* _Work to be completed_
The entries that follow are to be duplicated in full, character for character.

* _Data for analysis_

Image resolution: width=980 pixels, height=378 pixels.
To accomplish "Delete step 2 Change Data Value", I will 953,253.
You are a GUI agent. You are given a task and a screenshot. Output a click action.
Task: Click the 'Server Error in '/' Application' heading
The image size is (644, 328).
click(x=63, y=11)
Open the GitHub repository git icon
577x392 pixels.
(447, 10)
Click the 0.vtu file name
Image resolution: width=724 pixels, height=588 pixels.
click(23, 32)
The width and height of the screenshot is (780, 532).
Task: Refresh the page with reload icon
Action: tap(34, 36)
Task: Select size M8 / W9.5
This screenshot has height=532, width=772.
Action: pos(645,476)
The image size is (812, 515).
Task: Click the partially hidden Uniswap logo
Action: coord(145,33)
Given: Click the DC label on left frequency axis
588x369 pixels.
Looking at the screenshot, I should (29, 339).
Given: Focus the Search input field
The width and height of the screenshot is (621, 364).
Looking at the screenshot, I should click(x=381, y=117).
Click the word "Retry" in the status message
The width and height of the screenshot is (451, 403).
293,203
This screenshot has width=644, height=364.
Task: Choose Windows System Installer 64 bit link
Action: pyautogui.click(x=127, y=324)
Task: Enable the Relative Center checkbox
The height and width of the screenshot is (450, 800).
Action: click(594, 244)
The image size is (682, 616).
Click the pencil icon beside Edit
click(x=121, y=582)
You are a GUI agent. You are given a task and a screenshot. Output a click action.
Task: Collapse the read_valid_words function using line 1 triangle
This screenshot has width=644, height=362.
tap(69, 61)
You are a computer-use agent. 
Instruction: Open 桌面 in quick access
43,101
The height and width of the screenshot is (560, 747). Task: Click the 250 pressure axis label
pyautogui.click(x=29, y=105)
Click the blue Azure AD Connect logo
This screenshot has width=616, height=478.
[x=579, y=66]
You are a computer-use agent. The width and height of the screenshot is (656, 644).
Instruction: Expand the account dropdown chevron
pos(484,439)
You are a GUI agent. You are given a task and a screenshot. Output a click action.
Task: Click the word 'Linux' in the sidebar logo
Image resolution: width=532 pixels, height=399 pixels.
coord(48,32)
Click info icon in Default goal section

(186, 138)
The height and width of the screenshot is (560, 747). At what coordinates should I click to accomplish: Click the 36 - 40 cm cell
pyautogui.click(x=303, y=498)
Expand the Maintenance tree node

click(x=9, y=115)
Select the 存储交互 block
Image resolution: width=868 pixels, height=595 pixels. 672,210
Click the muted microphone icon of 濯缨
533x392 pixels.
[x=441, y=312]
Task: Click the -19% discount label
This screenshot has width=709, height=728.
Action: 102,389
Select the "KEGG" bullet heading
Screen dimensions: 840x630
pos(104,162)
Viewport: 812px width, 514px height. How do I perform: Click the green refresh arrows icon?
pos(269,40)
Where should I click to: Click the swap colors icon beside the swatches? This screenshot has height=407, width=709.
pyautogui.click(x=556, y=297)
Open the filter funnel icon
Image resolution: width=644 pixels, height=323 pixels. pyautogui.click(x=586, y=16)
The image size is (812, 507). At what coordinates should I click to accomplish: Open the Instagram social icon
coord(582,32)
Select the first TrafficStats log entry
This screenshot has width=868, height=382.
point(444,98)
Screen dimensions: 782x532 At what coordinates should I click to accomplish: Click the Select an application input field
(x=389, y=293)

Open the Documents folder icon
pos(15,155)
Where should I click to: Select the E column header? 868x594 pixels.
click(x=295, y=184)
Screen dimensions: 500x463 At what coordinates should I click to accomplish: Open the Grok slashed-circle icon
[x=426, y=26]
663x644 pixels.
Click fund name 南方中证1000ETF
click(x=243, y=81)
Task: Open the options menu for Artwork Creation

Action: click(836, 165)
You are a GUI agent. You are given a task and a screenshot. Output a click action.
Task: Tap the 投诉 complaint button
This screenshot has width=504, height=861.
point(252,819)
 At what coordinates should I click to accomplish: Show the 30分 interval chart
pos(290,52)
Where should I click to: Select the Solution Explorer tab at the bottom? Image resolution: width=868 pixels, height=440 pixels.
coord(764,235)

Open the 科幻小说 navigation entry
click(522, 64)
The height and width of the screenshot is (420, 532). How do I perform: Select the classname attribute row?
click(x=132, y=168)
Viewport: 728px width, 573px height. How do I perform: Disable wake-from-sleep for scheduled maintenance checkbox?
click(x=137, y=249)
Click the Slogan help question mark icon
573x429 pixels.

* _Worked solution_
Image resolution: width=980 pixels, height=378 pixels.
To accomplish "Delete step 2 Change Data Value", I will 953,253.
You are a GUI agent. You are given a task and a screenshot. Output a click action.
Task: Click the 'Server Error in '/' Application' heading
The image size is (644, 328).
click(x=63, y=11)
Open the GitHub repository git icon
577x392 pixels.
(447, 10)
Click the 0.vtu file name
Image resolution: width=724 pixels, height=588 pixels.
click(23, 32)
The width and height of the screenshot is (780, 532).
Task: Refresh the page with reload icon
Action: tap(34, 36)
Task: Select size M8 / W9.5
This screenshot has height=532, width=772.
Action: pos(645,476)
The image size is (812, 515).
Task: Click the partially hidden Uniswap logo
Action: coord(145,33)
Given: Click the DC label on left frequency axis
588x369 pixels.
Looking at the screenshot, I should (29, 339).
Given: Focus the Search input field
The width and height of the screenshot is (621, 364).
Looking at the screenshot, I should click(x=381, y=117).
Click the word "Retry" in the status message
The width and height of the screenshot is (451, 403).
293,203
This screenshot has width=644, height=364.
Task: Choose Windows System Installer 64 bit link
Action: pyautogui.click(x=127, y=324)
Task: Enable the Relative Center checkbox
The height and width of the screenshot is (450, 800).
Action: click(594, 244)
The image size is (682, 616).
Click the pencil icon beside Edit
click(x=121, y=582)
You are a GUI agent. You are given a task and a screenshot. Output a click action.
Task: Collapse the read_valid_words function using line 1 triangle
This screenshot has width=644, height=362.
tap(69, 61)
You are a computer-use agent. 
Instruction: Open 桌面 in quick access
43,101
The height and width of the screenshot is (560, 747). Task: Click the 250 pressure axis label
pyautogui.click(x=29, y=105)
Click the blue Azure AD Connect logo
This screenshot has width=616, height=478.
[x=579, y=66]
You are a computer-use agent. The width and height of the screenshot is (656, 644).
Instruction: Expand the account dropdown chevron
pos(484,439)
You are a GUI agent. You are given a task and a screenshot. Output a click action.
Task: Click the word 'Linux' in the sidebar logo
Image resolution: width=532 pixels, height=399 pixels.
coord(48,32)
Click info icon in Default goal section

(186, 138)
The height and width of the screenshot is (560, 747). At what coordinates should I click to accomplish: Click the 36 - 40 cm cell
pyautogui.click(x=303, y=498)
Expand the Maintenance tree node

click(x=9, y=115)
Select the 存储交互 block
Image resolution: width=868 pixels, height=595 pixels. 672,210
Click the muted microphone icon of 濯缨
533x392 pixels.
[x=441, y=312]
Task: Click the -19% discount label
This screenshot has width=709, height=728.
Action: 102,389
Select the "KEGG" bullet heading
Screen dimensions: 840x630
pos(104,162)
Viewport: 812px width, 514px height. How do I perform: Click the green refresh arrows icon?
pos(269,40)
Where should I click to: Click the swap colors icon beside the swatches? This screenshot has height=407, width=709.
pyautogui.click(x=556, y=297)
Open the filter funnel icon
Image resolution: width=644 pixels, height=323 pixels. pyautogui.click(x=586, y=16)
The image size is (812, 507). At what coordinates should I click to accomplish: Open the Instagram social icon
coord(582,32)
Select the first TrafficStats log entry
This screenshot has width=868, height=382.
point(444,98)
Screen dimensions: 782x532 At what coordinates should I click to accomplish: Click the Select an application input field
(x=389, y=293)

Open the Documents folder icon
pos(15,155)
Where should I click to: Select the E column header? 868x594 pixels.
click(x=295, y=184)
Screen dimensions: 500x463 At what coordinates should I click to accomplish: Open the Grok slashed-circle icon
[x=426, y=26]
663x644 pixels.
Click fund name 南方中证1000ETF
click(x=243, y=81)
Task: Open the options menu for Artwork Creation

Action: click(836, 165)
You are a GUI agent. You are given a task and a screenshot. Output a click action.
Task: Tap the 投诉 complaint button
This screenshot has width=504, height=861.
point(252,819)
 At what coordinates should I click to accomplish: Show the 30分 interval chart
pos(290,52)
Where should I click to: Select the Solution Explorer tab at the bottom? Image resolution: width=868 pixels, height=440 pixels.
coord(764,235)

Open the 科幻小说 navigation entry
click(522, 64)
The height and width of the screenshot is (420, 532). How do I perform: Select the classname attribute row?
click(x=132, y=168)
Viewport: 728px width, 573px height. How do I perform: Disable wake-from-sleep for scheduled maintenance checkbox?
click(x=137, y=249)
Click the Slogan help question mark icon
573x429 pixels.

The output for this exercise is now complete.